GIVEN PROBLEM A
Change "wheel" to "barrel" in the text about drawing heads, beginning at the words "Some years ago" and stopping after "not do otherwise.", and write out that part.

Some years ago I hit upon this plan and made it the basis of my first book. Fun with a Pencil. I am happy to say that the plan was received with great enthusiasm and is now widely used in schools and by professional artists. Any direct and efficient approach must presuppose the skull and its parts and its points of division. It is just as reasonable to start drawing a wheel with a square as it is to start drawing a head with a cube. By cutting off corners and further trimming the square you could eventually come out with a fairly good wheel. You could also chip away the cube until you had a head. But at best it’s a long way around. Why not start with the circle or ball? If you can’t draw a ball, use a coin or a compass. The sculptor starts with a form of the general shape of the face attached to the ball of the cranium. He could not do otherwise.

GIVEN PROBLEM B
Copy out the listing below word for word, and leave the pictures out of your answer.

[Pointing data for screenshots]
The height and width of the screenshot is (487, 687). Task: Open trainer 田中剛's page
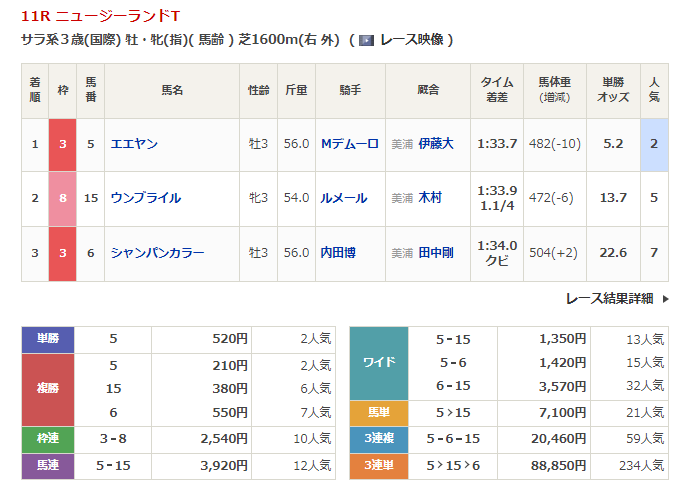435,253
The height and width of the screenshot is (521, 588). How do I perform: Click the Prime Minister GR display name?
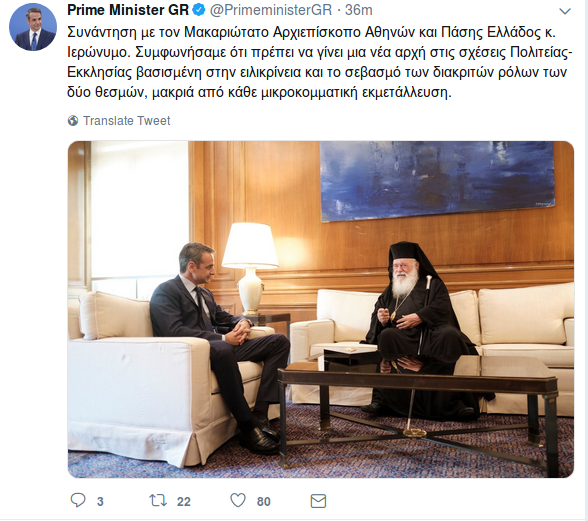click(128, 10)
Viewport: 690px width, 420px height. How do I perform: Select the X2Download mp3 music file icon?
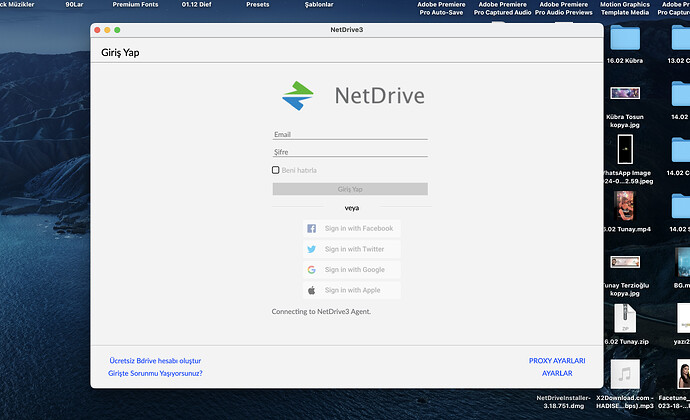point(626,375)
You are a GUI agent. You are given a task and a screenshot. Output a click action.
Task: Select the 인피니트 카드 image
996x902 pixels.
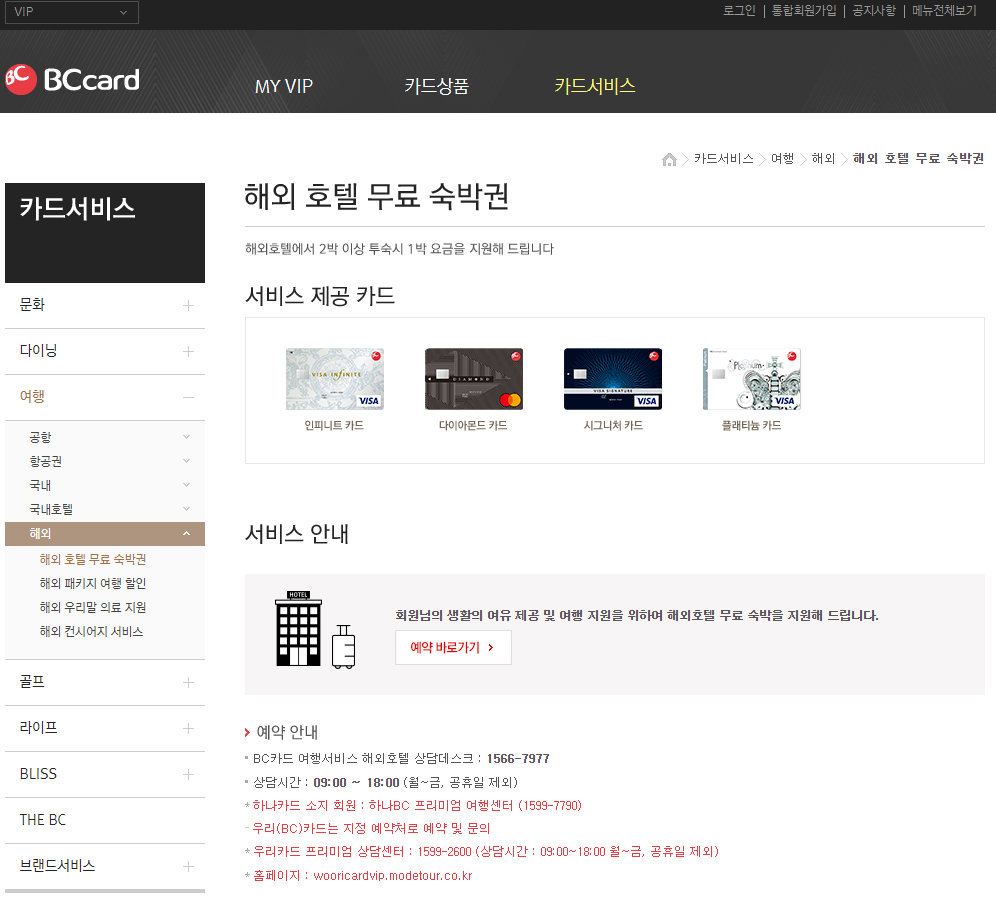tap(334, 378)
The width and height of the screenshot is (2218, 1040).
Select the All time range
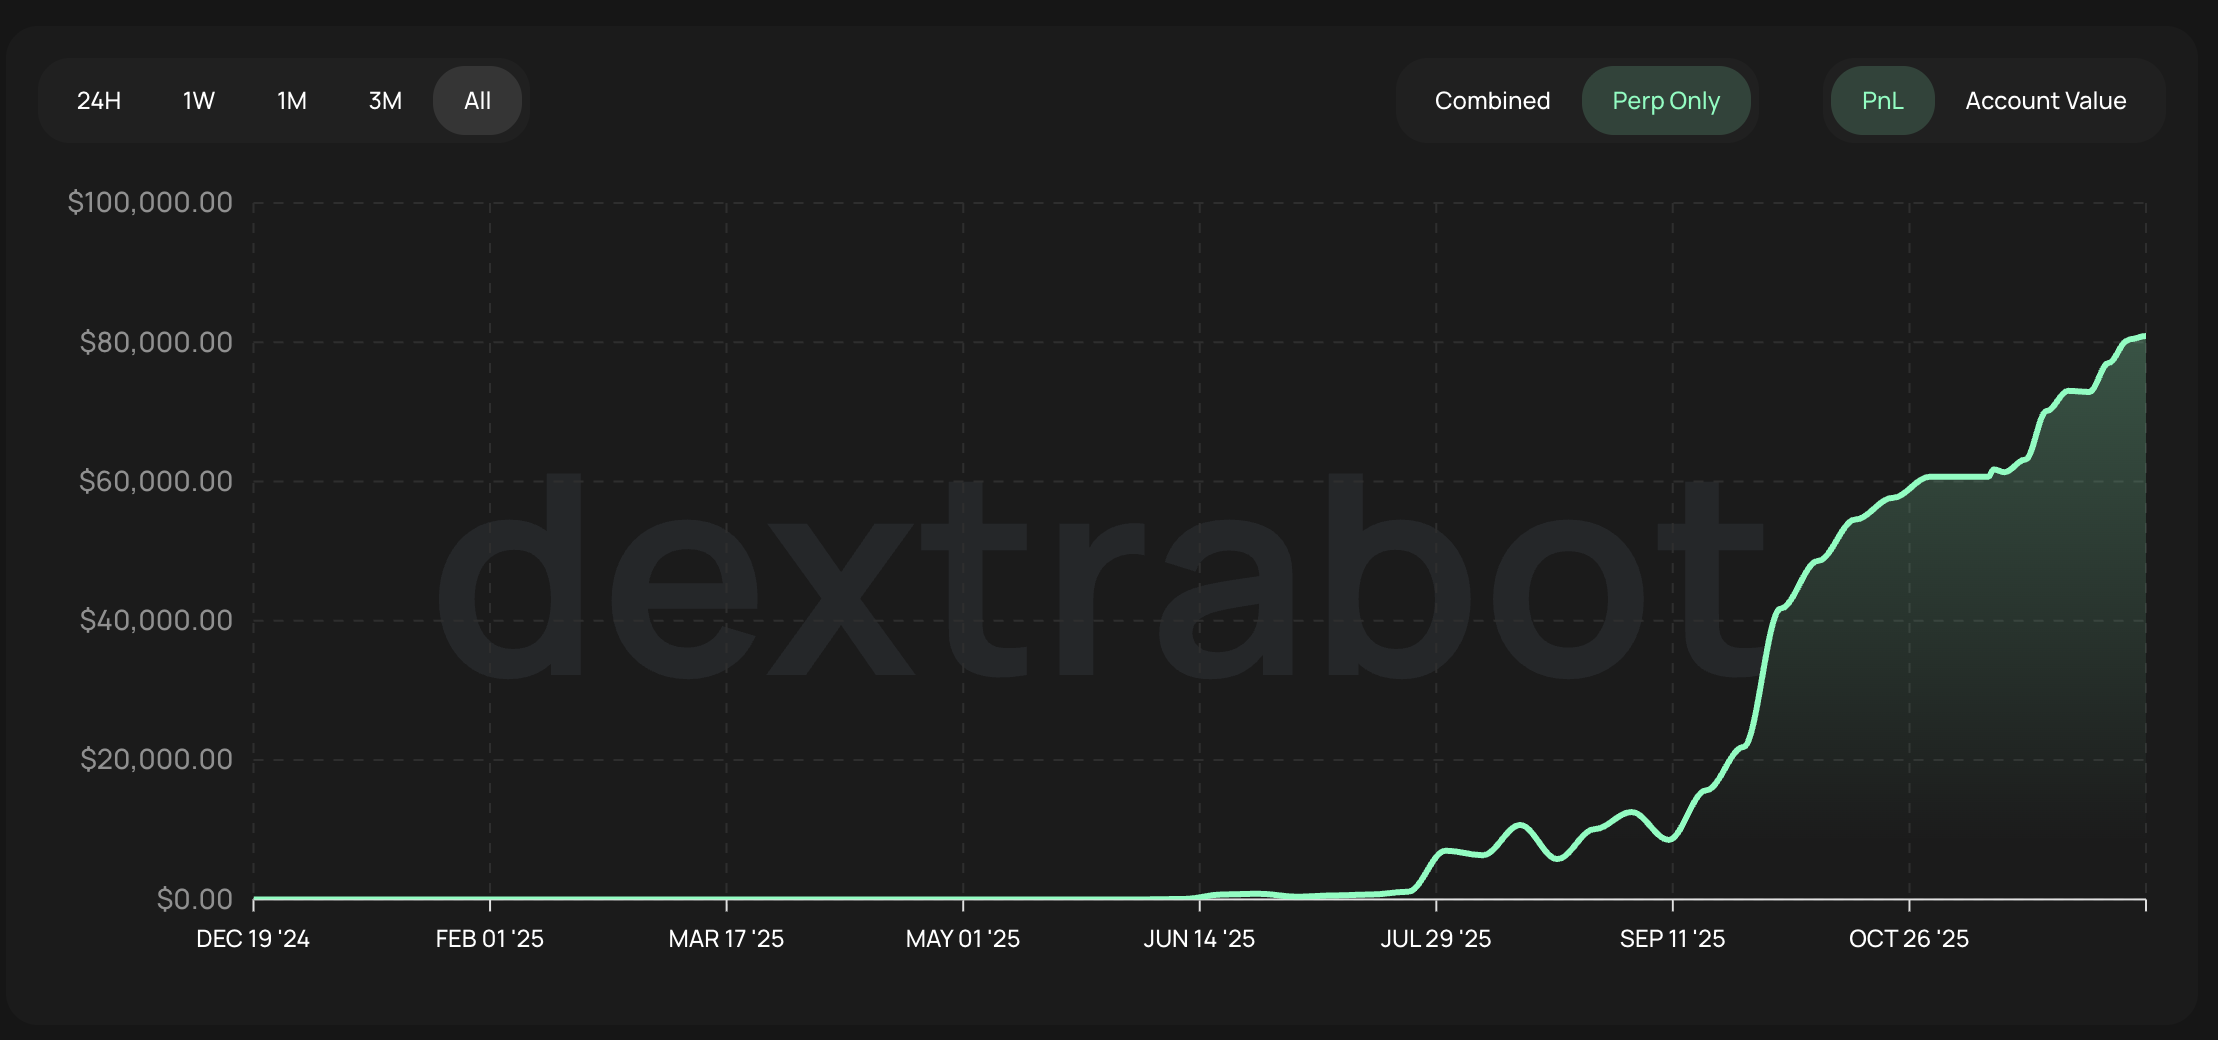(x=477, y=100)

FINAL RESULT A
Some years ago I hit upon this plan and made it the basis of my first book. Fun with a Pencil. I am happy to say that the plan was received with great enthusiasm and is now widely used in schools and by professional artists. Any direct and efficient approach must presuppose the skull and its parts and its points of division. It is just as reasonable to start drawing a barrel with a square as it is to start drawing a head with a cube. By cutting off corners and further trimming the square you could eventually come out with a fairly good barrel. You could also chip away the cube until you had a head. But at best it’s a long way around. Why not start with the circle or ball? If you can’t draw a ball, use a coin or a compass. The sculptor starts with a form of the general shape of the face attached to the ball of the cranium. He could not do otherwise.

FINAL RESULT B
The height and width of the screenshot is (487, 687). Task: Open trainer 田中剛's page
435,253
The height and width of the screenshot is (521, 588). How do I perform: Click the Prime Minister GR display name?
click(128, 10)
Viewport: 690px width, 420px height. How do I perform: Select the X2Download mp3 music file icon?
point(626,375)
You are a GUI agent. You are given a task and a screenshot. Output a click action.
Task: Select the 인피니트 카드 image
996x902 pixels.
tap(334, 378)
The width and height of the screenshot is (2218, 1040).
Select the All time range
(x=477, y=100)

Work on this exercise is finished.